:: Input for this task
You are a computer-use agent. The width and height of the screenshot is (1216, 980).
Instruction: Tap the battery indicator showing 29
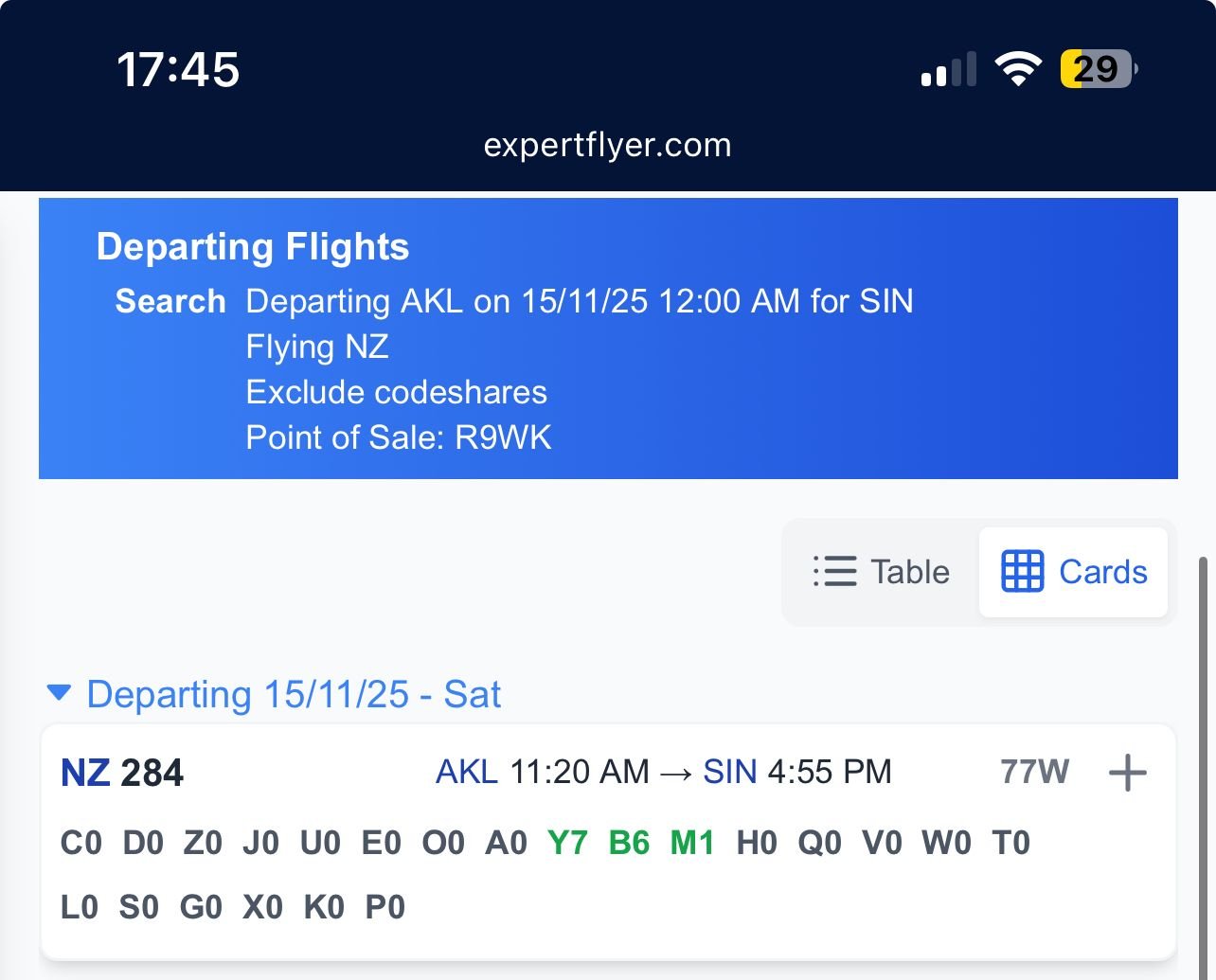(1097, 69)
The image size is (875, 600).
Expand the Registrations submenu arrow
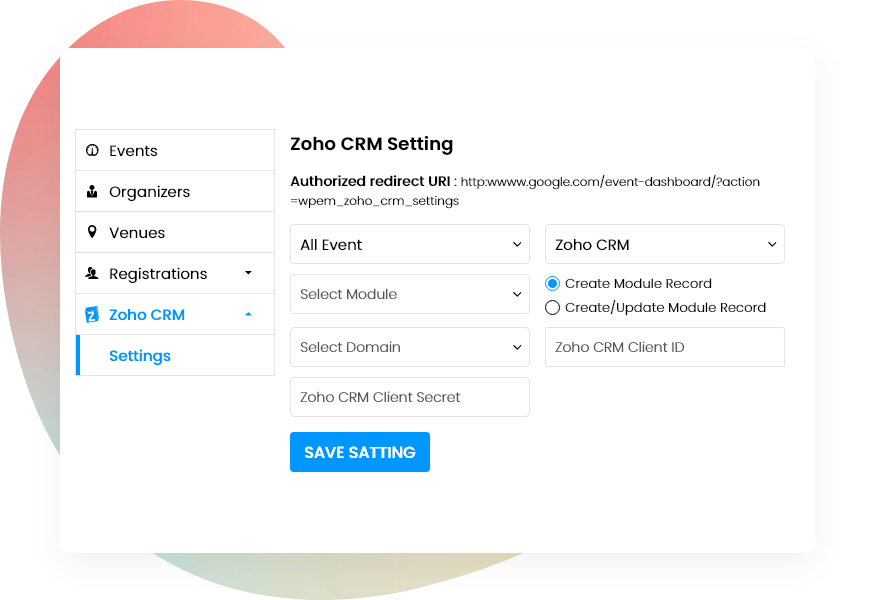[248, 273]
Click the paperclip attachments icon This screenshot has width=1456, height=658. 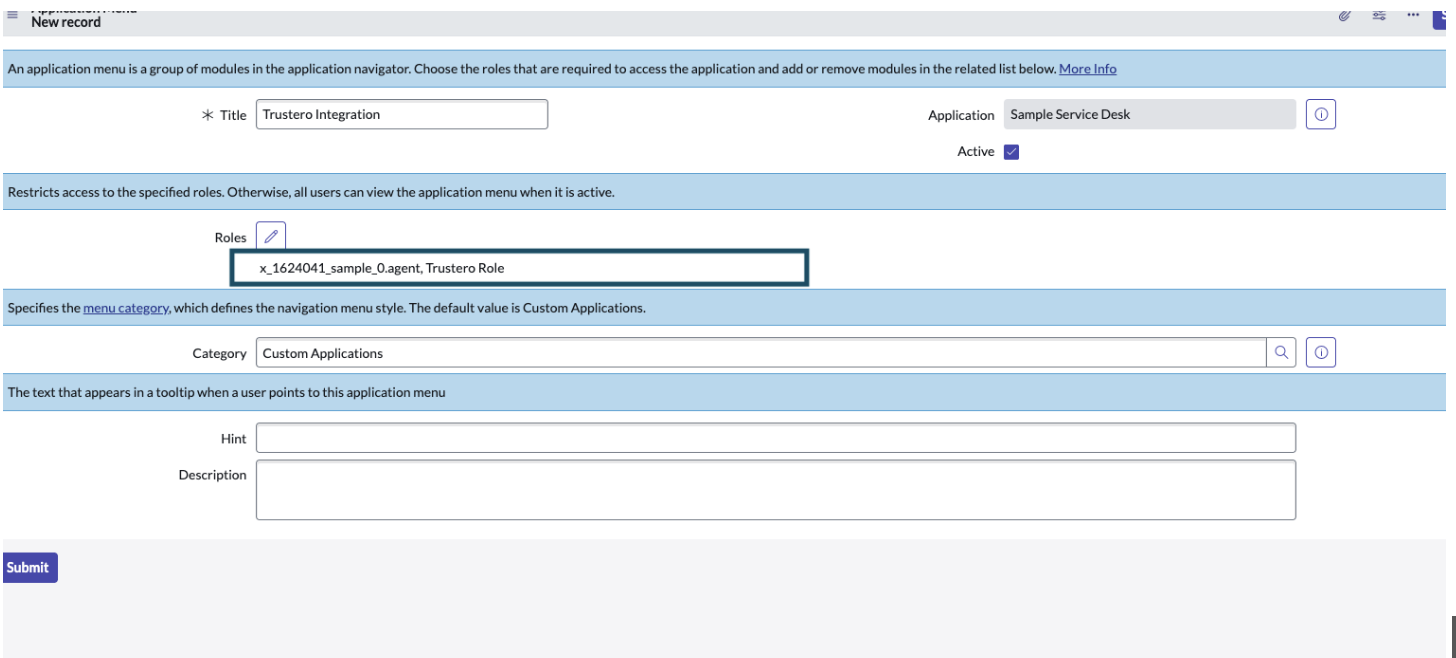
::::
# What is needed
Please return every record above exactly, but leave out the pictures.

# Solution for this problem
You are a computer-use agent. The width and height of the screenshot is (1216, 980).
Instruction: Tap the battery indicator showing 29
(1097, 69)
The image size is (875, 600).
Expand the Registrations submenu arrow
[248, 273]
Click the paperclip attachments icon This screenshot has width=1456, height=658. 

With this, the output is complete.